People tell me all the time that I’m brave for riding a bike to the ends of the world, but I disagree. I don’t think I’m brave at all. I just trust in providence and go.
What I’ve found is that the closer I get to what I feared the most, the more that fear vanishes. It’s like there’s some kind of massive mountain “out there” off in the distance and I’m terrified of climbing it. But when I get closer to it, I start to see that it’s not nearly as scary as I thought, and most often not nearly as big as I thought.
I wish I could say I’m brave. I wish I could look at a thing like riding my bike from one end of the world to the other and not be afraid. But, truth be told, I was terrified.
I was scared of the mountain passes higher than the highest peaks in Colorado. I was scared of the Patagonian winds so strong they would blow me off my bikes. I was scared of the searing heat of Central America and the bitter cold of the high Andes in winter. I was scared. More than scared – I was petrified.
Ride a BIKE the length of the Americas? That was crazy talk. That kind of journey was for real adventurers, not the likes of me. Only big strong men with muscles bulging from their calves could make such a journey. Not an ordinary wife, mother, and schoolteacher.

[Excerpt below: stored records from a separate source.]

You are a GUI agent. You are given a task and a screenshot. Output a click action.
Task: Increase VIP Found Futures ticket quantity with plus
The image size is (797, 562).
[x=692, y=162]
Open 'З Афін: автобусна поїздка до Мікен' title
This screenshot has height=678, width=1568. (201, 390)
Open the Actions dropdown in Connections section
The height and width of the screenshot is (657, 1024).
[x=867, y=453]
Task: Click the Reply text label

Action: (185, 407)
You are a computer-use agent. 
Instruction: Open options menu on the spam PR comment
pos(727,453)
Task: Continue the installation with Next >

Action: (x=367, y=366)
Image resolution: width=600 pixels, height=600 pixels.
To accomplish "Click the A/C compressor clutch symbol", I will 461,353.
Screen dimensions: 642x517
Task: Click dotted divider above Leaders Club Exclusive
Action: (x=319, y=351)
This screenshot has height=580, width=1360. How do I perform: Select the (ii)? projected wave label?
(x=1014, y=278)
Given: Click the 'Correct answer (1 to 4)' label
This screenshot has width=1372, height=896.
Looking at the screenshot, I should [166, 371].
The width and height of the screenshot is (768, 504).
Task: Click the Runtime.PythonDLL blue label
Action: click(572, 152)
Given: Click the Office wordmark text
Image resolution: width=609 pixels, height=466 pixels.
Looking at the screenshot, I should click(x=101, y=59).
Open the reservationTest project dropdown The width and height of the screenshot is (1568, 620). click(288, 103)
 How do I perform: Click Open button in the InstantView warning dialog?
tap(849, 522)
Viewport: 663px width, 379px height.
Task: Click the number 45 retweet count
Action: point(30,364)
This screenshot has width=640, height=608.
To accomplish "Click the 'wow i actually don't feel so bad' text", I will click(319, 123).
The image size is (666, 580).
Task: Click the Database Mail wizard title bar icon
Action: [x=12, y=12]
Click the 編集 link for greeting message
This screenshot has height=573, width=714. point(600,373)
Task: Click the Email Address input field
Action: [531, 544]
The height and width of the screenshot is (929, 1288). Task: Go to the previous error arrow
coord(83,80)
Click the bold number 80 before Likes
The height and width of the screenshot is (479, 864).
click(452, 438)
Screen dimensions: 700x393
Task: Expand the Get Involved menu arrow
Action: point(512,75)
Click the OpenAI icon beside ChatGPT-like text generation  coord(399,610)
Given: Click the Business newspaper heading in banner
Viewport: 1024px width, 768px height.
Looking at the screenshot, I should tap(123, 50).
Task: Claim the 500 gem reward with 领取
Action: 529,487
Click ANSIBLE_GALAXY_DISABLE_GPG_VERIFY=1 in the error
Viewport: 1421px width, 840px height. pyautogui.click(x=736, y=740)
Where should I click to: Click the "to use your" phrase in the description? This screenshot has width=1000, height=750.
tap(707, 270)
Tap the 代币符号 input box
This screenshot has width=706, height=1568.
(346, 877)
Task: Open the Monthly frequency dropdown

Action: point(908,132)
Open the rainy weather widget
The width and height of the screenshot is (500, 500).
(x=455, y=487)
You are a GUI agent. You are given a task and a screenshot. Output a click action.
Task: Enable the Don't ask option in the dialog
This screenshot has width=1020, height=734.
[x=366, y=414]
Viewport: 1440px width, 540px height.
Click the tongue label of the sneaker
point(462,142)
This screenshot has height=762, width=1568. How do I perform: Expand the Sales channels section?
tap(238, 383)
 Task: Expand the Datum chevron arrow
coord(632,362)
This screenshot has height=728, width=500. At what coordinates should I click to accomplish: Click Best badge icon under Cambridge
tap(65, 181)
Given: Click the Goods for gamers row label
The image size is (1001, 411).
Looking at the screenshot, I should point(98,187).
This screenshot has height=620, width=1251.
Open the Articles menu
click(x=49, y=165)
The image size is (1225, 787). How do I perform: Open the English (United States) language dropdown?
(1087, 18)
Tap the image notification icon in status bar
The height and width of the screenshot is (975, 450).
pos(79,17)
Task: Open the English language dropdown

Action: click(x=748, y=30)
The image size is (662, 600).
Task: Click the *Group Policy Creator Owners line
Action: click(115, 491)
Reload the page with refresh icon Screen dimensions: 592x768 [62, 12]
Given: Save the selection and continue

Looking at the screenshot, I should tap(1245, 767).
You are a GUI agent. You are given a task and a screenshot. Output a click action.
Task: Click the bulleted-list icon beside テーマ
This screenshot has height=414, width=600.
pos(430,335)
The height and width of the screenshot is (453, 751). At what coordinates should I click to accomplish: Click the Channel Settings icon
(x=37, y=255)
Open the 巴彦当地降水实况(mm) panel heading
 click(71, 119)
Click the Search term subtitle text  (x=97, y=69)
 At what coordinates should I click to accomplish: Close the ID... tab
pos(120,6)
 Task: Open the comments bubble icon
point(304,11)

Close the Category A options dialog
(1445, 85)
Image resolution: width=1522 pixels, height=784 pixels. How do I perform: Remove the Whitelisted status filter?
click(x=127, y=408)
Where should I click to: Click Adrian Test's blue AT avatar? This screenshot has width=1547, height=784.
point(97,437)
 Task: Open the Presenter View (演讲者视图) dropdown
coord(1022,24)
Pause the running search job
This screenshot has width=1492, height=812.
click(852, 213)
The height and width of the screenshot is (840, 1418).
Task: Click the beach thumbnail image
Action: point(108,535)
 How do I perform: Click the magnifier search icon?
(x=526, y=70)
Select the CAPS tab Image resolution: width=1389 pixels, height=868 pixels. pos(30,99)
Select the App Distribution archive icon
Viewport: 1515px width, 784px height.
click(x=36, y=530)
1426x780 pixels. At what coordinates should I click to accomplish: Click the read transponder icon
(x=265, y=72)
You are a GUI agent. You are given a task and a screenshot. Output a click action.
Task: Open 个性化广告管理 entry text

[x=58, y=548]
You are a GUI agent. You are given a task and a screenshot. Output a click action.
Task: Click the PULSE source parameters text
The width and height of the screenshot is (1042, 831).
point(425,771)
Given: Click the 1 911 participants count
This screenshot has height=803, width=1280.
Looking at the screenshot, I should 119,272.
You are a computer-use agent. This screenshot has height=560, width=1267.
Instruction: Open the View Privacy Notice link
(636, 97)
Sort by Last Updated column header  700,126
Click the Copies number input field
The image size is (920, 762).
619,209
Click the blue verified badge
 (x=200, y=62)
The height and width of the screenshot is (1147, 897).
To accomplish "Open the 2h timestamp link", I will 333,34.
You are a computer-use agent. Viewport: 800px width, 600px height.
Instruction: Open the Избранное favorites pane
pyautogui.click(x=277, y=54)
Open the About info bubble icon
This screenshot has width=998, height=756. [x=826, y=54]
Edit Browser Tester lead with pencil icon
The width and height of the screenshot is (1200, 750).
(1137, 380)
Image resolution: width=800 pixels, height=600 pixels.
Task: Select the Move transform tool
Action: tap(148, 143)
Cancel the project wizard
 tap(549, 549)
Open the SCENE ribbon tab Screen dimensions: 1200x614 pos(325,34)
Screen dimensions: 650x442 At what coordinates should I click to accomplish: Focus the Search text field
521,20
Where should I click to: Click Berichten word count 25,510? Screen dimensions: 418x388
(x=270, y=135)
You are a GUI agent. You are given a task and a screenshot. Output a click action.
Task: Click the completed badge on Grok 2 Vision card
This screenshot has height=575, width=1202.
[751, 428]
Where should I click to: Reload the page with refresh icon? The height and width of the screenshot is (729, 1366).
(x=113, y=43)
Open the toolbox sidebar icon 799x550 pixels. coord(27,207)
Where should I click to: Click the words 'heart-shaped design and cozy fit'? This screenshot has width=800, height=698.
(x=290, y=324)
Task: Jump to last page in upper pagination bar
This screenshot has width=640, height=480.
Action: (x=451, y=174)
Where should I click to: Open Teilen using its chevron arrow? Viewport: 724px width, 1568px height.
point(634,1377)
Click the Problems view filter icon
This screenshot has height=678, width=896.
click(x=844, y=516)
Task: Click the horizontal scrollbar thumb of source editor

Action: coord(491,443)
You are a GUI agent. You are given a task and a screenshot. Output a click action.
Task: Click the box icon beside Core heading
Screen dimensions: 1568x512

When I actually took time to dig deep and figure out exactly what I feared, I realized I wasn’t afraid of the mountain passes; I was afraid I wouldn’t be able to get over them. I wasn’t afraid of the heat or cold, I was afraid that I wouldn’t be able to handle it. In other words, I was afraid of failure.
Once I had identified my fear, I was able to start working on it. You know what they say:
That’s exactly how it is with fear. Identify your fear and figure out exactly what it is that’s making you uncomfortable. Once you’ve given your fear a name, you can face it and overcome it.
You simply can’t defeat the unknown. Make it known and you’ll be able to stare it down. My basic plan of attack is to identify the fear, figure out exactly what it is about that fear that scares me, then head out anyway. It works.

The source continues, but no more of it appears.